---------- Source passage ----------
I had not planned on writing anything on this blog for awhile. Why? Because I am working on another project that I should have started a year ago and didn’t. Now I am 20 pages into that project and it is liberating!
Ok, don’t get off track here Cindy.
I had not planned to write anything, and I am home sick. Its ok, it is only a head cold but I don’t want to go out in public and scare the masses with my sniffling and sneezing and swollen eyes during a pandemic. That would not be good.
God has laid something heavy on my soul and it needs to be shared.
We are all broken messes. We know that in our minds. BUT do you know that in your heart? Let me elaborate.
I used to think, oh yes, we are all broken messes. Yep. That’s right. God will fix us.
I knew it in my mind. But I didn’t know it in my heart. In the same breath that I proclaimed that God healed all of us broken messes, I would curse the drug addict living next door. I am not proud of it. In any way. But let me tell you how God can change a heart.
I have never liked neighbors that I have perceived to run drugs. I have smelled marijuana, seen needles lying around, and have found makeshift bongs in the trash. I have even seen people rummaging through my garbage for pills. I always feared for my kids and the security of our home. YET I never did anything about it except maybe call the cops a couple times.
“Normal”, right? Yep.
But I was made to be set apart, not normal.
----------
● **Work order 1**: Please rewrite the blog post from "I have never" up to and including "a couple times.", replacing "marijuana" with "cannabis".
● **Work order 2**:
Answer these questions from the blog post:
(a) How many pages into the other project is the writer?
(b) What illness does the writer have at home?
(c) What have people been seen rummaging through the writer's garbage for?
● **Work order 3**: List every symptom the writer of the blog post says would come with going out in public.
---------- Data to examine ----------
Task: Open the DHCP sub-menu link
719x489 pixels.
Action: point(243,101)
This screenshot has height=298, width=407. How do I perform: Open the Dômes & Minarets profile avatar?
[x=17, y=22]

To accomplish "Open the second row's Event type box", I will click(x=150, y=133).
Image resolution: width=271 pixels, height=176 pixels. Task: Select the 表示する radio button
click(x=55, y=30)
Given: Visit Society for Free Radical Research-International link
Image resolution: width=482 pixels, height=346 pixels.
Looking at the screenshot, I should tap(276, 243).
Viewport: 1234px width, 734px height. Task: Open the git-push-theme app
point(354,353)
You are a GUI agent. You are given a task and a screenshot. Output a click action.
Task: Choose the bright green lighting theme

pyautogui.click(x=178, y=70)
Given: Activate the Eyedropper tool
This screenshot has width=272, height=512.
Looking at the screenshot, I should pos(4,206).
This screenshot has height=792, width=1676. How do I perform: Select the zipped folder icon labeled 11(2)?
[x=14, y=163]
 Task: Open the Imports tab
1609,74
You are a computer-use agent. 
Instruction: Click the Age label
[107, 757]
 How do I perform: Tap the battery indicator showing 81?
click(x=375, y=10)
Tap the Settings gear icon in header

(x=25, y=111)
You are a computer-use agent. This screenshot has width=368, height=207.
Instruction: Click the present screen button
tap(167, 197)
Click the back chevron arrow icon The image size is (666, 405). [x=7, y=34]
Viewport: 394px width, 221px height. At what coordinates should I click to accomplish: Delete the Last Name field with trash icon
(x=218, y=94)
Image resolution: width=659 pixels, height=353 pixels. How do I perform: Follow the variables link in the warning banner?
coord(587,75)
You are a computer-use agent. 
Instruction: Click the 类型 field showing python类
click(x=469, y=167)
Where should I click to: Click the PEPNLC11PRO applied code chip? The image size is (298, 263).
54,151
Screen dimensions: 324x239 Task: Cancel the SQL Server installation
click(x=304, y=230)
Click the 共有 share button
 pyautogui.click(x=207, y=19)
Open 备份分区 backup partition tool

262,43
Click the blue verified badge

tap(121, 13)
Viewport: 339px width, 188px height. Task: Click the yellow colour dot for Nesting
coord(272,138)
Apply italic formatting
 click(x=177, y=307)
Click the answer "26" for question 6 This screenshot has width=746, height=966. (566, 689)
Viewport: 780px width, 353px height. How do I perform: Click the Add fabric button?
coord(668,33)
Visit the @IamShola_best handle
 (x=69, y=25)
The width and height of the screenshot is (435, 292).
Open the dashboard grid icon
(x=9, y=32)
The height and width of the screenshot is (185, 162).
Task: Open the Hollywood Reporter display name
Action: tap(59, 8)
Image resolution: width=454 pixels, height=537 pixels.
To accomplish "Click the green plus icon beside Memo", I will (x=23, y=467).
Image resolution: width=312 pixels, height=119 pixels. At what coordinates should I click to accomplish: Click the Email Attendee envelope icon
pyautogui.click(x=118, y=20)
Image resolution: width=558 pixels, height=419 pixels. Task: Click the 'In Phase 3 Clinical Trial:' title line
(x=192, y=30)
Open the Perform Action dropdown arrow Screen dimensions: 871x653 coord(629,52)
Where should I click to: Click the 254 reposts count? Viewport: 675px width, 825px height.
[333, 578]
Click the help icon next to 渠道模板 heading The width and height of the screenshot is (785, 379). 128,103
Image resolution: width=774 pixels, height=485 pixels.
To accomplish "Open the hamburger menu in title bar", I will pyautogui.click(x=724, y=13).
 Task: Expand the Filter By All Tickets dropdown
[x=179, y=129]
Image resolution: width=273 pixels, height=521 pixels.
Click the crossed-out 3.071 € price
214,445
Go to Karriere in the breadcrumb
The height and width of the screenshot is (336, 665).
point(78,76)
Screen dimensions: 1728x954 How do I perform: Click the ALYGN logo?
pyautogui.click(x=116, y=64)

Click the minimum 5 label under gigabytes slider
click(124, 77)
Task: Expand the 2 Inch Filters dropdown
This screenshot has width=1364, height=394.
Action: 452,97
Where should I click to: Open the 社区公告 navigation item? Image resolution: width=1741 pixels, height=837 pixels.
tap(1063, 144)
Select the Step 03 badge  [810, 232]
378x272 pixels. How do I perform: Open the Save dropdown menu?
----------
● **Task answer 1**:
I have never liked neighbors that I have perceived to run drugs. I have smelled cannabis, seen needles lying around, and have found makeshift bongs in the trash. I have even seen people rummaging through my garbage for pills. I always feared for my kids and the security of our home. YET I never did anything about it except maybe call the cops a couple times.

● **Task answer 2**:
(a) 20 pages
(b) A head cold
(c) Pills

● **Task answer 3**: Sniffling, sneezing, swollen eyes